Wednesday, January 18, 2012

A finishing flurry!!

Do you ever feel like you keep working and working and nothing gets done?  I do!  Perhaps it's because I have more than one oar out of the boat at a time?  But yesterday yielded the first finished project of 2012 with two more hot on it's heels!  And by the end of the day on Saturday, there will be 3 finished projects -- deadlines are my saviour!!  And here they are in the back of the car -- ready for the trip to Gettysburg!  The bottom one is a queen size version of my Sandstone pattern with a pair of matching pillowcases and all the leftover fabric (3 yards out of the stash!) in case my daughter wants to accessorize!?!  Nice strategy, don't you think?  The top one is the twin size black trains with orange sashing quilt for my grandson.  I'm still doing the hand stitching on the binding, but that will occupy my hands during the evenings while I'm visiting.

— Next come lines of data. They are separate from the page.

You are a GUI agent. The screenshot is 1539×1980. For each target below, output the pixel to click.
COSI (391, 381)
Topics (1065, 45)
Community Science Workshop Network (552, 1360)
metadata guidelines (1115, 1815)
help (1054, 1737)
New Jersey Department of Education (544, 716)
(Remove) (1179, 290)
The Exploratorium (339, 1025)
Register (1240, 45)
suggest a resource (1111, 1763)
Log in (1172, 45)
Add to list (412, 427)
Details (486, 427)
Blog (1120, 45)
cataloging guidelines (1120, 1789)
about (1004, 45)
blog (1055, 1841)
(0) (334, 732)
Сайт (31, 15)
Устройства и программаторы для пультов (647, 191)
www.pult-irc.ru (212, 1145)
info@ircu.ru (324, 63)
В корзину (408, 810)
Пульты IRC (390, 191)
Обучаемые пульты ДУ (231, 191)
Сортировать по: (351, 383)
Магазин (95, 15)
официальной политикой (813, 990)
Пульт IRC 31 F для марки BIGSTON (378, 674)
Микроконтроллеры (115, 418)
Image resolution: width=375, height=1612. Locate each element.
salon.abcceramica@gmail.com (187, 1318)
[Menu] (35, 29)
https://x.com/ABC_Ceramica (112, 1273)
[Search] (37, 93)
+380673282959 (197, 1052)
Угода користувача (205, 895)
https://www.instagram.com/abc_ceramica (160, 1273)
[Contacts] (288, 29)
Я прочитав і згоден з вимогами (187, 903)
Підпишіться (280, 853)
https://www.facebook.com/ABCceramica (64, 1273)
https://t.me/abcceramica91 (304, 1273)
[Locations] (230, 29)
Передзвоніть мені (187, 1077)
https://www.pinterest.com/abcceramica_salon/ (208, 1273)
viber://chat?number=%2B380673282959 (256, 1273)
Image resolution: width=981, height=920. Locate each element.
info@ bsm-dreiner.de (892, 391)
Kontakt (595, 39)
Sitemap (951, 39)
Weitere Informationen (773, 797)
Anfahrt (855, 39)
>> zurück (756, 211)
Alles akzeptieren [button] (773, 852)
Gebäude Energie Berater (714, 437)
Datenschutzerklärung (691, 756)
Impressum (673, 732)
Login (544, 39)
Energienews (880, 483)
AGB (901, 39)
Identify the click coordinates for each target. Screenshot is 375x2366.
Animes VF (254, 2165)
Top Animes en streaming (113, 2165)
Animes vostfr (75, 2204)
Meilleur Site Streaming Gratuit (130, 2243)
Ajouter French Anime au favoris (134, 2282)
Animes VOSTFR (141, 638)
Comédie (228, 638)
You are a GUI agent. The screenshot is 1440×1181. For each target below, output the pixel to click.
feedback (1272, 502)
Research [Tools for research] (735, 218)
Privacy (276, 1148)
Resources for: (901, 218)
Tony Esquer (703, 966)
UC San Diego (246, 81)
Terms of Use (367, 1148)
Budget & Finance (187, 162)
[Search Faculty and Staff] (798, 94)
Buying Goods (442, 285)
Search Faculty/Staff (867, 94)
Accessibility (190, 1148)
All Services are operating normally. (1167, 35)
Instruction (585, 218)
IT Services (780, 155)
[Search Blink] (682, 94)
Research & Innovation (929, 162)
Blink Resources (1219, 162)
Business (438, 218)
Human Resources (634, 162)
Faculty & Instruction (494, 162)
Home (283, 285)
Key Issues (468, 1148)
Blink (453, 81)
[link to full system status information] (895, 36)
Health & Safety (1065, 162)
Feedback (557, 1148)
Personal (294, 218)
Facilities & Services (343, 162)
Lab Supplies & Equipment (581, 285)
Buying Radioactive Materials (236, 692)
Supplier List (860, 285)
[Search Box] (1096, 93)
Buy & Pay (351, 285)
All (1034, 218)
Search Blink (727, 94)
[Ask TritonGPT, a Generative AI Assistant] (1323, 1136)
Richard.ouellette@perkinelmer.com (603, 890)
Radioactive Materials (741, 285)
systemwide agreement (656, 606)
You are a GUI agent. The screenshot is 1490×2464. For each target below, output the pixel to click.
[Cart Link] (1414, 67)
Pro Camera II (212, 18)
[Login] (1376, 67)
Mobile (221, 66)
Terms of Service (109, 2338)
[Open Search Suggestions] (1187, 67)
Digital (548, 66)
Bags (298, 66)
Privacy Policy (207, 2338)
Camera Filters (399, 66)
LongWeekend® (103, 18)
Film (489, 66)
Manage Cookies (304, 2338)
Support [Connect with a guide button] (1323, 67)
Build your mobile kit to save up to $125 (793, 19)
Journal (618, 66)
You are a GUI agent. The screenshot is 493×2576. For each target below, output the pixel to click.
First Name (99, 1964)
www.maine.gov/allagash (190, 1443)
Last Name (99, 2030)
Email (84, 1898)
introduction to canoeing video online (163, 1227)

This finishing flurry has gotten the year off to a great start -- 21 3/4 yards out of the stash -- even I'm surprised!  My monthly average has to be 17.66666666 to meet the goal of 212 yards and it's only the 18th?!?  But I know at some point I'll get interrupted and so having a big start will be good.  I'm sure many of you have also discovered that pillowcases are an excellent way to burn through fabric fast!   A quilter told me last year that she used up 100 yards of her stash just doing pillowcases.  Never done it?  Joan Hawley's Lazy Girl blog has excellent instructions with clear photos -- http://www.lazygirldesigns.com/blog/pdf-files/tutorial-easy-pillow-case-with-contrasting-hem   Add to that, giving my daughter all the left over fabric from the quilt and it was an easy 5 yards out of the stash!!

I will be teaching on Friday at The Sew'n Place in Chambersburg, PA -- it's a lovely shop and I teach there when in Gettysburg.  This time I'm teaching a Civil War quilt workshop that I developed to teach this past summer during the Road to the Civil War week during the 2012 Chautauqua Institution season in New York State.  The project is a hand-pieced 9-patch similiar to what would have been a typical US Sanitary Commission donation and I share history about the efforts women made in the North and South to support their menfolk who were actively serving in the armies.  I have never been overly fond of the Civil War reproduction fabrics, but researching this class was so interesting that I have a different perspective on them.  It's a relaxing workshop and if your group is interested in hosting it, let me know!

Time to finish packing the car and get on the road!  Keep tackling your stash!!